Curiosamente, esse crescimento ocorre em um momento relativamente favorável para a economia portuguesa. Nos últimos cinco anos, o PIB do país cresceu em média 3,8% ao ano, acima dos 2,6% da União Europeia como um todo. A inflação está controlada, o desemprego é o mais baixo em décadas e o salário médio sobe 3% acima da inflação. No entanto, como observa a economista Susana Peralta, da Nova School of Business and Economics, esse avanço não chega a todos.

Problemas como gentrificação, alta dos preços da habitação e aluguéis, além da percepção de queda na qualidade de vida para certos setores da população, alimentam o sentimento de que alguns grupos estão sendo deixados para trás - terreno fértil para o discurso da direita radical.

Desafios institucionais e o futuro político

O resultado das eleições presidenciais terá implicações importantes para a governabilidade em Portugal. No regime semipresidencialista português, o presidente detém poderes significativos, incluindo a capacidade de vetar leis, dar posse ao primeiro-ministro e, em situações extremas, dissolver o Parlamento. Um governo minoritário como o atual, liderado pelo PSD, torna-se particularmente vulnerável sem um presidente que possa ajudar a garantir estabilidade.
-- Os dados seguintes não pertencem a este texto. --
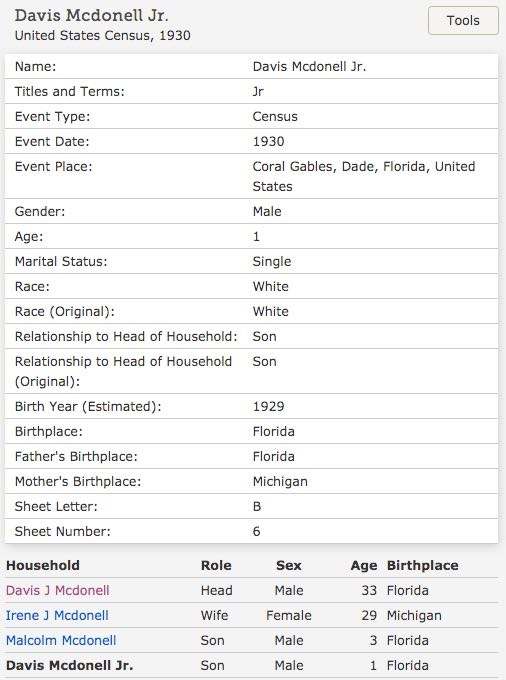This screenshot has height=680, width=506.
Task: Select the bold Davis Mcdonell Jr. household row
Action: click(251, 665)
As tempestades que atingem Portugal também representam um fator imprevisível para o pleito. Ventura chegou a pedir o adiamento das eleições, mas autoridades eleitorais afastaram essa possibilidade, admitindo apenas adiamentos pontuais em alguns municípios mais afetados. O comparecimento às urnas pode ser significativamente afetado pelas condições climáticas adversas.

Independentemente do resultado deste domingo, uma coisa parece clara: o Chega já alterou profundamente o cenário político português, e seu crescimento reflete questões mais amplas que desafiam não apenas Portugal, mas toda a Europa. Como observa a cientista política Marina Costa Lobo, muitas das preocupações que levam eleitores a votarem na direita radical são legítimas, embora as soluções oferecidas por esses movimentos frequentemente simplifiquem problemas complexos.